Qualité des données et des informations

  1. Le médecin qui, sans voir le patient, pratique la consultation à distance, doit soigneusement évaluer les données et autres renseignements qu’il reçoit. Il ne peut donner d’avis médical, faire des recommandations ou prendre des décisions que s’il reçoit des données ou autres renseignements dont le nombre et la qualité sont satisfaisants et appropriés.
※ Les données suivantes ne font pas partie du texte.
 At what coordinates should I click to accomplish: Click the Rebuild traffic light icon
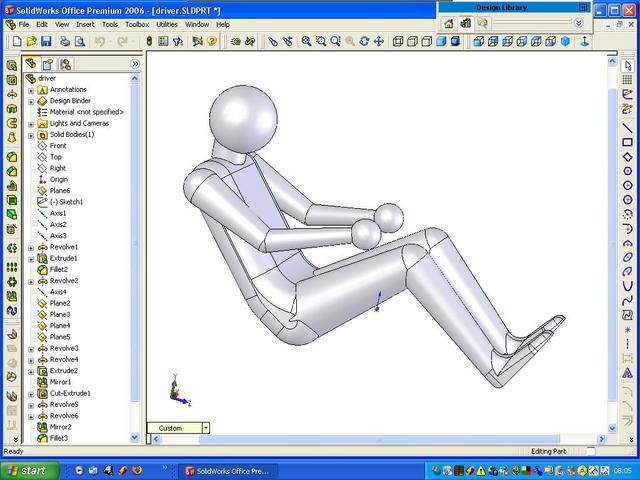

Autorisation et compétence

  1. La télémédecine offre la possibilité d’accroître l’efficacité des ressources humaines médicales dans le monde. Elle devrait donc être ouverte à tous les médecins au-delà même des frontières nationales.
  2. Les médecins utilisateurs doivent être autorisés à exercer dans le pays ou l’Etat dans lequel ils sont établis et doivent être compétents dans leur spécialité. Le médecin consultant directement, par le moyen de la télémédecine, un patient dont la résidence se trouve dans un autre pays ou Etat, doit être autorisé à exercer dans ce pays ou Etat, à moins qu’il n’utilise un système mondialement homologué.

Dossiers du patient

  1. Tout médecin recourant à la télémédecine doit garder un dossier approprié de ses patients dans lequel tous les aspects concernant chaque cas seront proprement documentés. Le mode d’identification du patient sera consigné dans le dossier, ainsi que la qualité et la somme des données et autres renseignements fournis. Les résultats, les recommandations et les services de télémédecine utilisés seront enregistrés d’une manière conforme et tous les efforts seront déployés pour garantir la pérennité des informations qui y sont inscrites ainsi que leur fidélité à l’original.
  2. L’expert dont l’avis est demandé par le moyen de la télémédecine doit également enregistrer les conseils qu’il donne, ainsi que les données ou autres informations sur lesquelles elles se fondent.
  3. Les moyens électroniques de stockage et de transmission des renseignements concernant le patient ne doivent être utilisés que lorsque des mesures suffisantes ont été prises pour garantir la confidentialité des données relatives au patient et la sécurité des renseignements enregistrés et échangés.

Formation en télémédecine

  1. La télémédecine est une pratique médicale prometteuse et elle devrait figurer au programme de la formation de base et de la formation continue. Tous les médecins et auxiliaires médicaux que la télémédecine intéresse devraient pouvoir y accéder.

C. RECOMMANDATIONS

  1. L’Association Médicale Mondiale recommande que les associations médicales nationales :
    1. adoptent la présente déclaration de l’Association Médicale Mondiale sur les responsabilités et les directives éthiques liées à la pratique de la télémédecine;
    2. encouragent l’élaboration de programmes d’évaluation et de formation aux techniques de la télémédecine en termes de coût-efficacité, de qualité des soins et de relation médecin/patient;
    3. en collaboration avec les organisations spécialisées appropriées, élaborent et appliquent des directives pratiques qui pourraient être utilisées dans la formation des médecins et des auxiliaires médicaux utilisateurs de la télémédecine;
    4. se déclarent favorables à l’établissement de protocoles applicables au plan national et international concernant les questions juridiques et médicales telles que l’inscription, la responsabilité du médecin utilisateur et le régime juridique des dossiers médicaux électroniques;
    5. établissent des directives en matière de téléconsultation, y compris les questions de commercialisation et de production de masse.
  2. L’AMM continue de surveiller la pratique de la télémédecine sous ses diverses formes.